*** Data under study Section Begins ***

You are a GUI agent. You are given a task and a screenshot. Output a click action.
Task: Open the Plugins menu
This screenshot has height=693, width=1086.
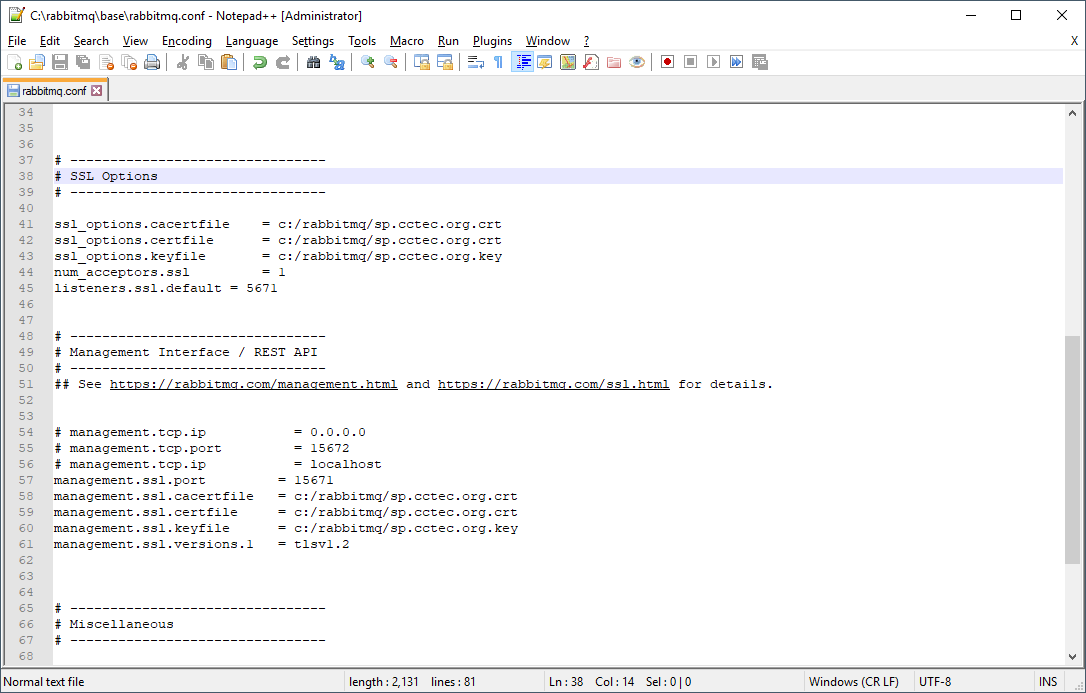point(492,41)
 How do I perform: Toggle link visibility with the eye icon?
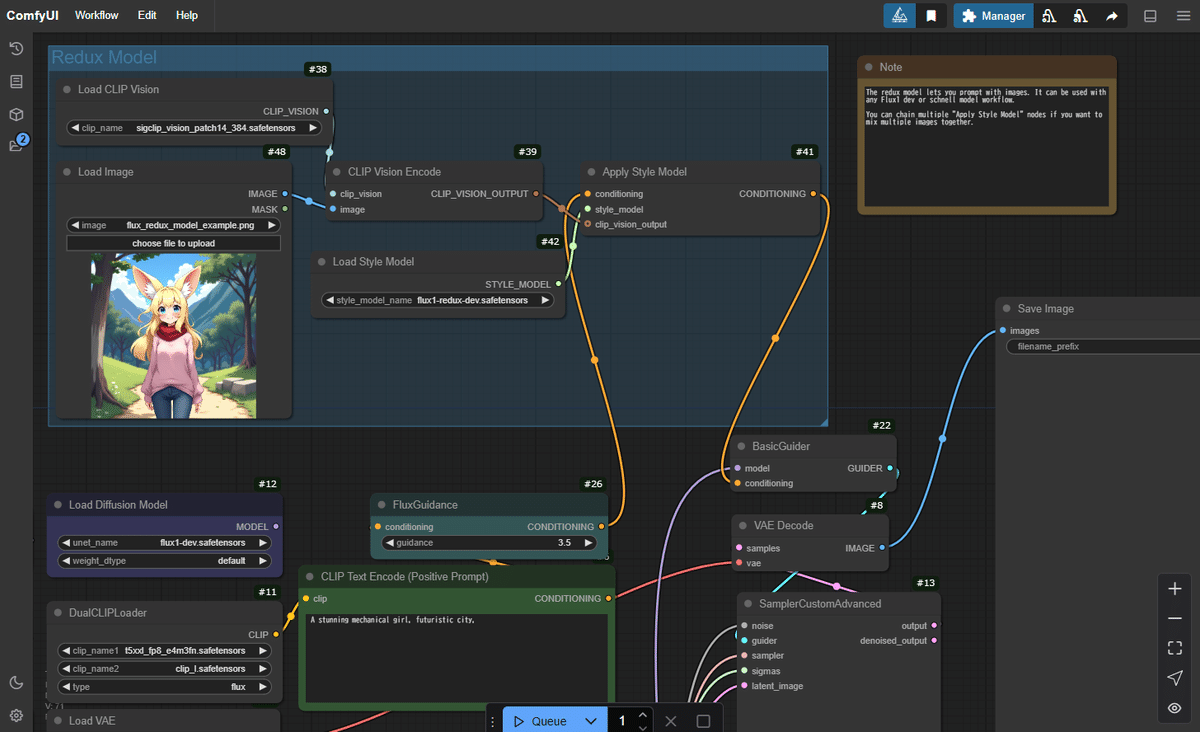click(x=1174, y=708)
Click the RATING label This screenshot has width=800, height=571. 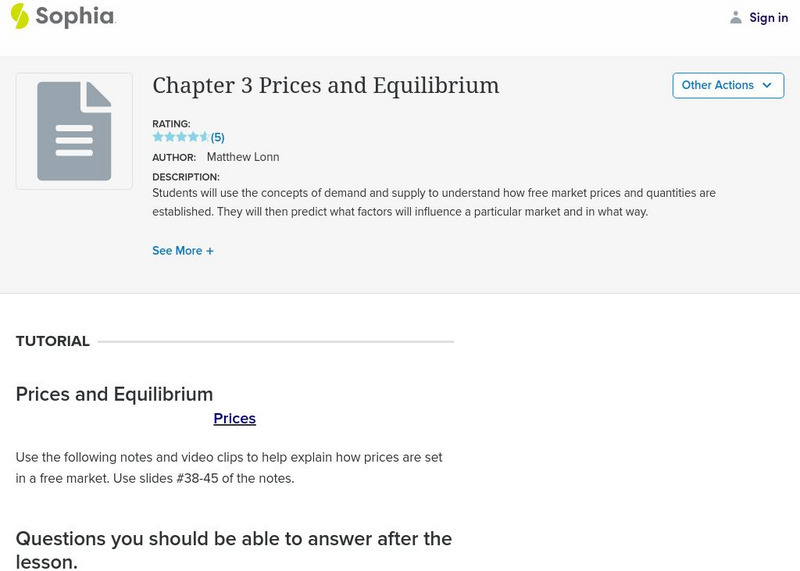point(171,124)
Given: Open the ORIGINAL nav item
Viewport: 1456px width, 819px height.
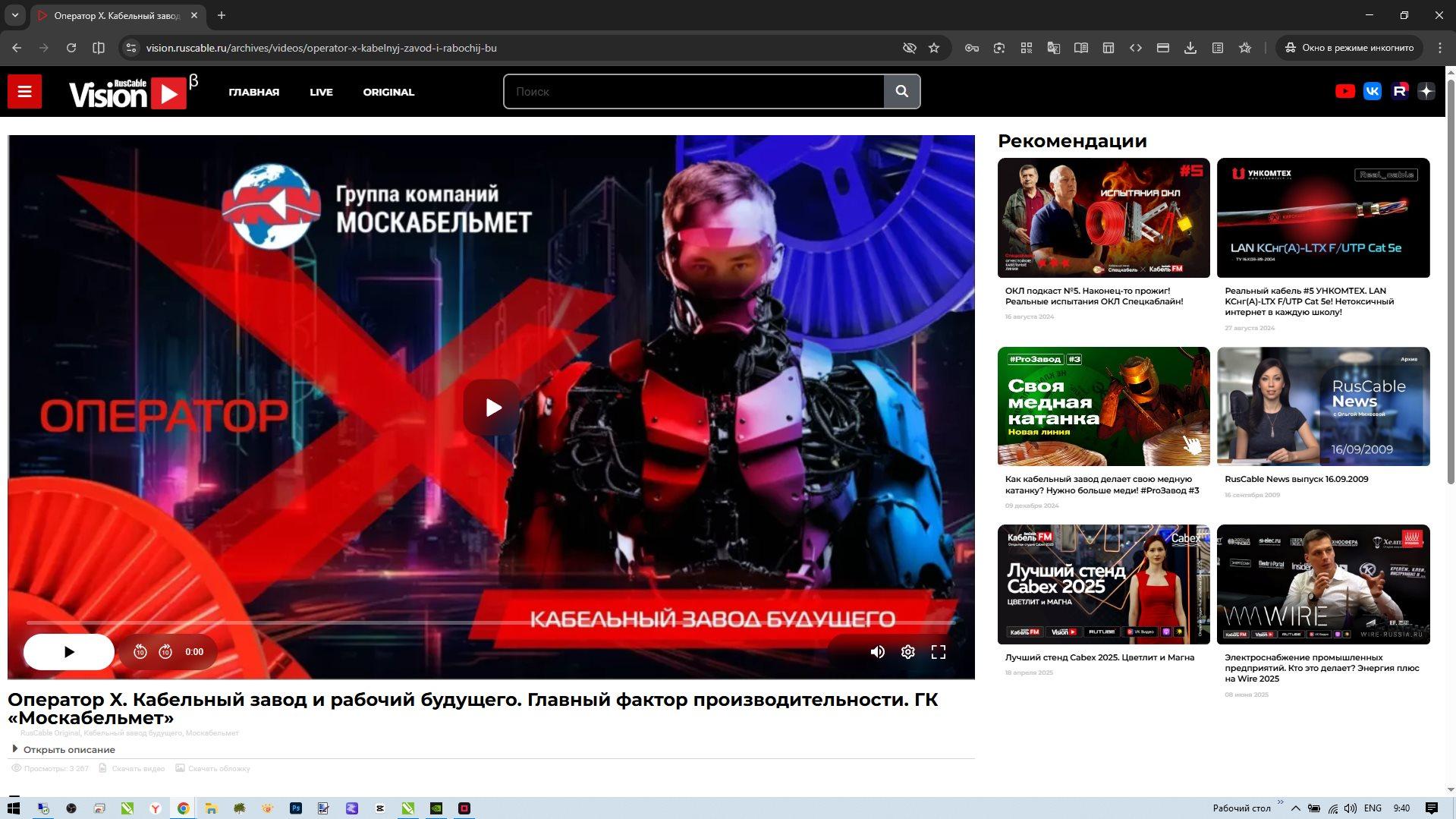Looking at the screenshot, I should (388, 93).
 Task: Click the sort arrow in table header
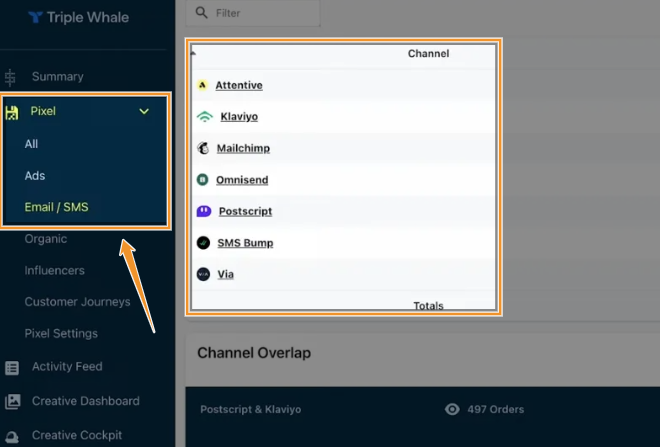194,52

*** Data under study Section Ends ***

- What this task involves
Nothing but the lines with "Open" should be returned, copied from the entries above.

- Written solution
Task: Open the Plugins menu
Given: Open the ORIGINAL nav item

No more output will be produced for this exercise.